0xFFBFDFEFF7FBFFFF*0x083e3ee040080801 == 0xF87FE0AF97F3F7FF
The multiplication gives

Code: Select all

0x0040000000000000*0x083e3ee040080801 == 0x0040000000000000
Adding C gives

Code: Select all

0x0040000000000000+0xF87FE0AF97F3F7FF == 0xF8BFE0AF97F3F7FF
with an overflow into the top 9 bits.

I have not found any white magic factor that gives a lookup table as compact as 17 consecutive positions and i believe there is no such one. Maybe I could find one that uses the ranges {0..n} and {495+n..511}

The sum of the sizes of my most compact lookup tables is

Code: Select all

black magic rook   99511*8
white magic rook  113490*8
black magic bishop  4625*8
white magic bishop  5773*8
and I still used more CPU time on finding white magics than on finding black ones.

Unfortunately when combining the per square tables to the overlapping table, the advantage of black magics is much less. Now I have a table size of 88316*8 for black magics and 88772*8 for white ones.
AlvaroBegue
Posts: 931
Joined: Tue Mar 09, 2010 3:46 pm
Location: New York
Full name: Álvaro Begué (RuyDos)

Re: Black magic bitboards

Post by AlvaroBegue »

OK, now I finally understand the point. So it's a micro-optimization that will not change anything in practical terms for chess programming, but it's somewhat entertaining for some people as a challenge.

Since you have the infrastructure to test these things, would you be able to test one variation for me? (((occ & mask) * magic) + 0x8000000000000000ull) >> (64 - n)

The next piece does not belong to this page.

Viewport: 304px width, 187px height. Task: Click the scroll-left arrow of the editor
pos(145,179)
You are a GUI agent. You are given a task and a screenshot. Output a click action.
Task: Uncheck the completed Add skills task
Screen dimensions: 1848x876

Whether a magic multiplier works or not doesn't depend on the presence of the constant, but the resulting offsets might be in a narrower range, because we have shifted 0 to the middle of the range.
Gerd Isenberg
Posts: 2251
Joined: Wed Mar 08, 2006 8:47 pm
Location: Hattingen, Germany

Re: Black magic bitboards

Post by Gerd Isenberg »

Ok, thanks. So with black magics it is easier to find factors with smaller index range (maxindex - minindex) per square, mainly because minindex is greater than zero opposed to white magics with zero for empty boards. However, since the smaller black table is denser or has smaller gaps at it tails, it is harder to merge/overlap with other square tables, so the overall win is less than the individual gains have promised.

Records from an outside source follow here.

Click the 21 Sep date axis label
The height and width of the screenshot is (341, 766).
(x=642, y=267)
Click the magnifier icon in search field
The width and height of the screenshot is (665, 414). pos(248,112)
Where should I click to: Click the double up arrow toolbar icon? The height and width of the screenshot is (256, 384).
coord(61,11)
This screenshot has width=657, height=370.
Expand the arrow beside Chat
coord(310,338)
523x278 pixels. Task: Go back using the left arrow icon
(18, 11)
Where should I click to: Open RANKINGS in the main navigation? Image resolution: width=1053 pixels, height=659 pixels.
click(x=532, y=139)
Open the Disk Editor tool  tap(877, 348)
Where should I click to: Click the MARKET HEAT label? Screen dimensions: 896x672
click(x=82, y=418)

How did you come to the idea of using black magics? Was it already used in Hermann or more recently tried in Arminius?
User avatar
Volker Annuss
Posts: 180
Joined: Mon Sep 03, 2007 9:15 am

Re: Black magic bitboards

Post by Volker Annuss »

Gerd Isenberg wrote:How did you come to the idea of using black magics? Was it already used in Hermann or more recently tried in Arminius?
There were three things that came together for the idea.

1st I recently installed openSUSE 64 bit on my raspberry pi 3 and I wanted to test how fast my magic generator is on that machine. Optimizing the overlapping heavyly relies on testing if vectors of 64 bit numbers fit together. A set bit stands for a used table entry, a not set bit stands for an unused entry.

2nd there was this thread asking for dense magics that made me think about how magics work again.

And last but not least holidays, giving me some time to try it out. The changes to the optimizer were not that big, but it took some time to get rid of old optimized code that relied on the assumption that index == 0 is always used.

The changes are in Arminius since yesterday.
User avatar
Volker Annuss
Posts: 180
Joined: Mon Sep 03, 2007 9:15 am

Re: Black magic bitboards

Post by Volker Annuss »

AlvaroBegue wrote:OK, now I finally understand the point. So it's a micro-optimization that will not change anything in practical terms for chess programming, but it's somewhat entertaining for some people as a challenge.
It was intended to get a smaller table, but since the size of the table does not drop significantly any more, I think you are right.[/quote]
Since you have the infrastructure to test these things, would you be able to test one variation for me? (((occ & mask) * magic) + 0x8000000000000000ull) >> (64 - n)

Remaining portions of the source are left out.